Segment Start: Study material

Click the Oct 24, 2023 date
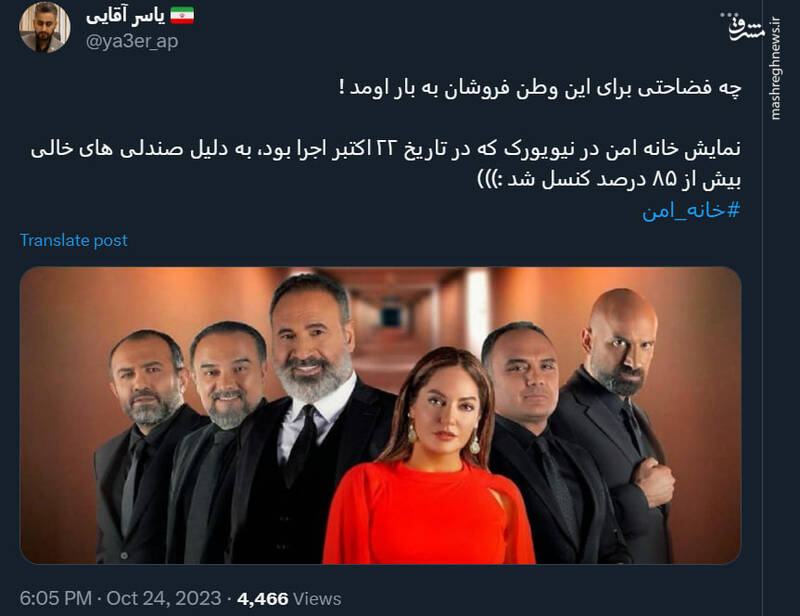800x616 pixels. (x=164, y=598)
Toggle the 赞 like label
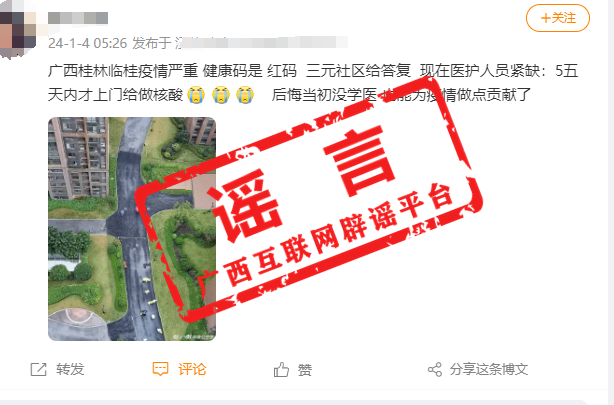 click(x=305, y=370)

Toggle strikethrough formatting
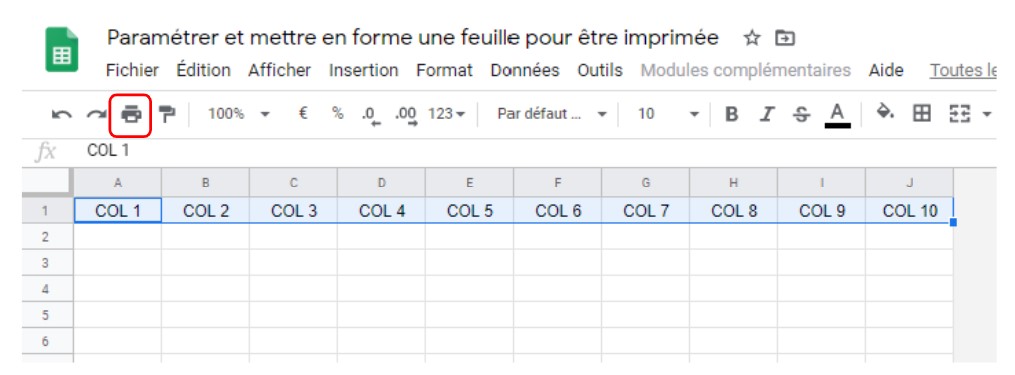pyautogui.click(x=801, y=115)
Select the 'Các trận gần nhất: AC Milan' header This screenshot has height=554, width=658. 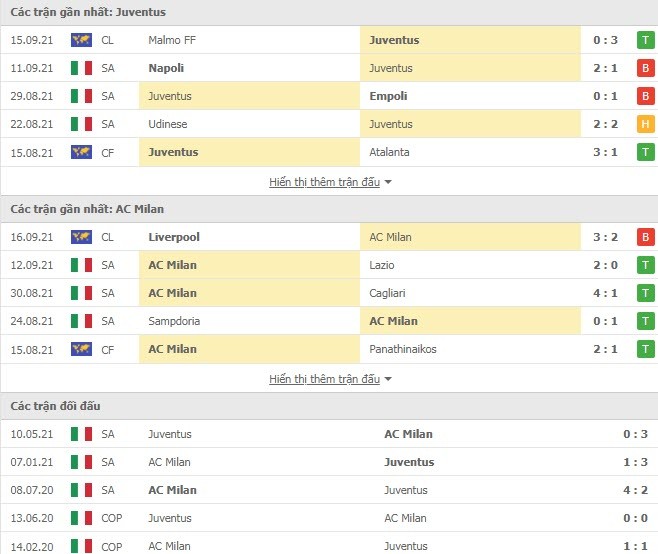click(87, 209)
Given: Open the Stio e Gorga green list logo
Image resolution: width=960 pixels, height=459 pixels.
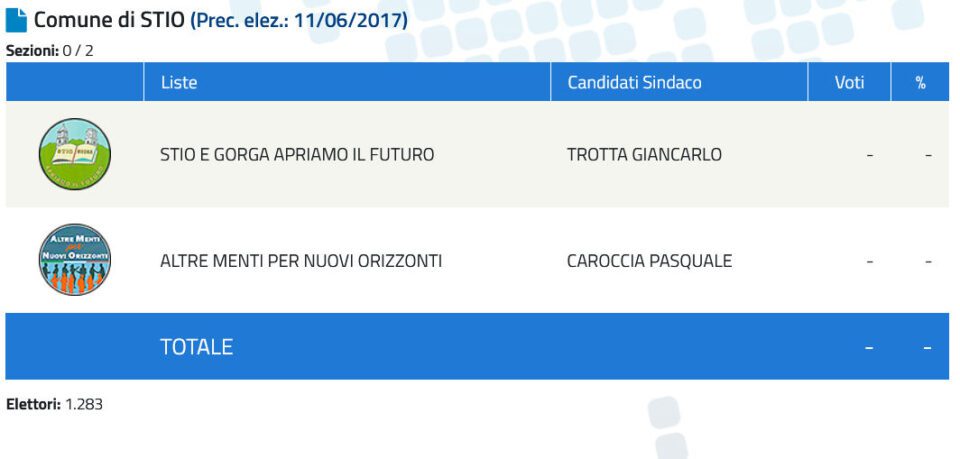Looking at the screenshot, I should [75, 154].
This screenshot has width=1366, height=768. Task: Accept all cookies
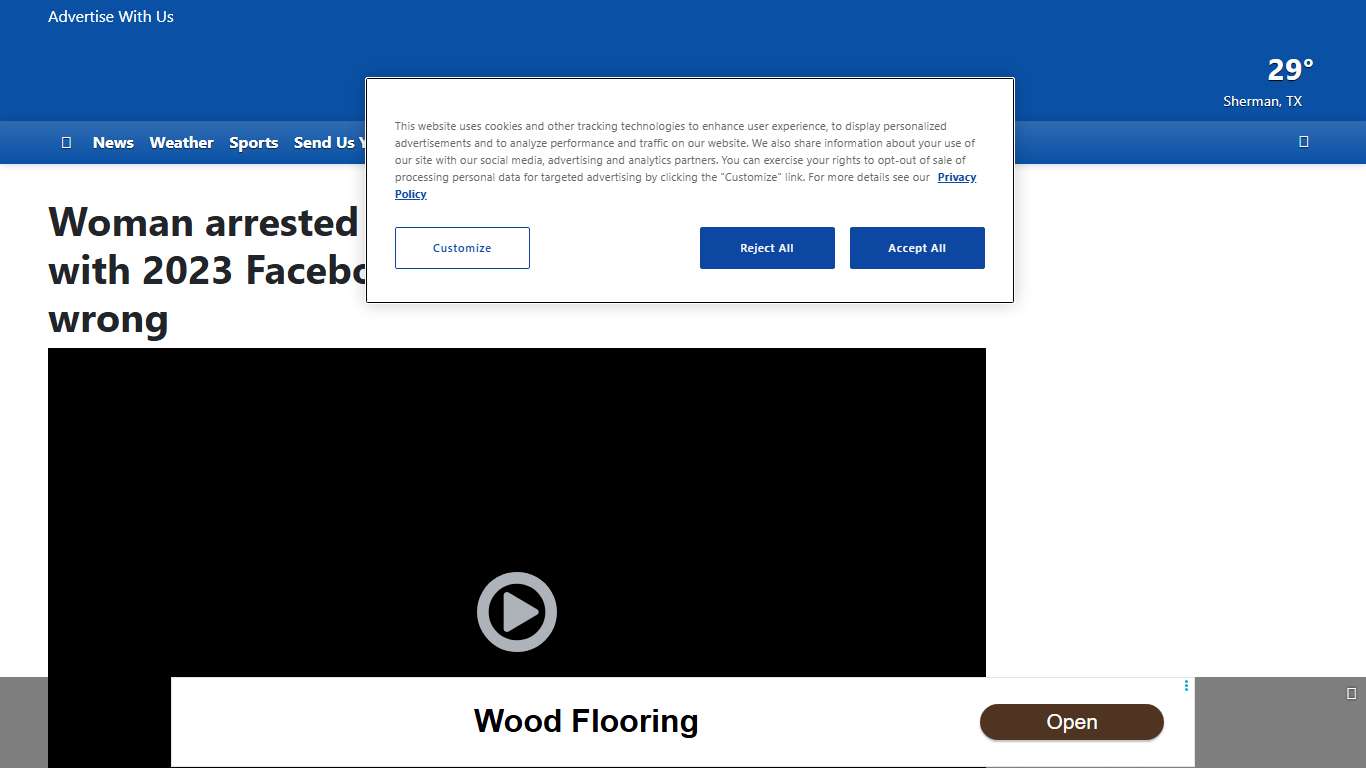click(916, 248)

Segment End: Study material

What is needed is a verbatim copy of the lines from the line with "Given: Open the Stio e Gorga green list logo" through the last line of the listing, pictures excluded.

Given: Open the Stio e Gorga green list logo
Image resolution: width=960 pixels, height=459 pixels.
Looking at the screenshot, I should [75, 154].
This screenshot has width=1366, height=768. Task: Accept all cookies
click(916, 248)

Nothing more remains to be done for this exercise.